◆ WORK INSTRUCTION: Wherever the string "input" occurs in a line of these records, report that line.

◆ DATA SHOWN:
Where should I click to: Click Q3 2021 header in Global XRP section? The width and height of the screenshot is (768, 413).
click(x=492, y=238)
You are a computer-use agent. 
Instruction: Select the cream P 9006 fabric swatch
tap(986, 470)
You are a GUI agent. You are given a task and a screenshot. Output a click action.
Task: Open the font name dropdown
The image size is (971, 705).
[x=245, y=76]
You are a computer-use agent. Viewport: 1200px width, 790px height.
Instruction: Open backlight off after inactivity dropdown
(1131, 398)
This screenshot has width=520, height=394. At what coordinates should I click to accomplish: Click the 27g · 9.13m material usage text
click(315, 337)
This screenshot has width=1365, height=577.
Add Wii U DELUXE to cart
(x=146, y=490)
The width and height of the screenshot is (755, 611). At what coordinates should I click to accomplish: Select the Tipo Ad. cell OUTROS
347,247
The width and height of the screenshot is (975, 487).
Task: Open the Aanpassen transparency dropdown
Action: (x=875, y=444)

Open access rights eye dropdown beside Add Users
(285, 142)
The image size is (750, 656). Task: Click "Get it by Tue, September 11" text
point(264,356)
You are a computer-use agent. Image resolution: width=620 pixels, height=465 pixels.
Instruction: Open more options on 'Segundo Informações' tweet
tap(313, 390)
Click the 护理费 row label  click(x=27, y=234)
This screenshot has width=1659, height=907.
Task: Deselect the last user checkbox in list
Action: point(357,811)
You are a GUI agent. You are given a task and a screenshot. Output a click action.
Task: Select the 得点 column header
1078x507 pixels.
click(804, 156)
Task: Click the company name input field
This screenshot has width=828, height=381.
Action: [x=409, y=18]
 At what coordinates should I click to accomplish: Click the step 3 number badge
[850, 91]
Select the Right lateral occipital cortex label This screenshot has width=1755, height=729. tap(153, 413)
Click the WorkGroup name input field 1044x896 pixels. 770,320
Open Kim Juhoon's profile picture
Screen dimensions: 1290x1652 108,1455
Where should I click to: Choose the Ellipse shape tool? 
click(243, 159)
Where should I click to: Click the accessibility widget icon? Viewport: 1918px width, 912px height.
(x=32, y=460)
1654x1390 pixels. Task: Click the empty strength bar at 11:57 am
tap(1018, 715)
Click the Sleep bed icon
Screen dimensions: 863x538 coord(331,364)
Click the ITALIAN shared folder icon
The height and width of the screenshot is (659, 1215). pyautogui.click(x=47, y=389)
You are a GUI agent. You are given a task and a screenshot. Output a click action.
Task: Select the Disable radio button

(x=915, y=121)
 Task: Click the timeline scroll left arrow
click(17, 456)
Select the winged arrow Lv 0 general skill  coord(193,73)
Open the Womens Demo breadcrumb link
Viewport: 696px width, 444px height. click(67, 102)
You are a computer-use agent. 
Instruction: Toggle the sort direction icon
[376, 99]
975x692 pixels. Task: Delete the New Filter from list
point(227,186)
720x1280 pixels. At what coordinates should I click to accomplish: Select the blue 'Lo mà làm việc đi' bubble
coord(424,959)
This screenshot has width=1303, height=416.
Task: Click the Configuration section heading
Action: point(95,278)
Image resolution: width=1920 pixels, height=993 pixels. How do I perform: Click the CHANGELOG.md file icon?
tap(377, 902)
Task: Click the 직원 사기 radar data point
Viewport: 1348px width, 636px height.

◆ TASK RESULT:
Task: Click the company name input field
Click the WorkGroup name input field 1044x896 pixels. 770,320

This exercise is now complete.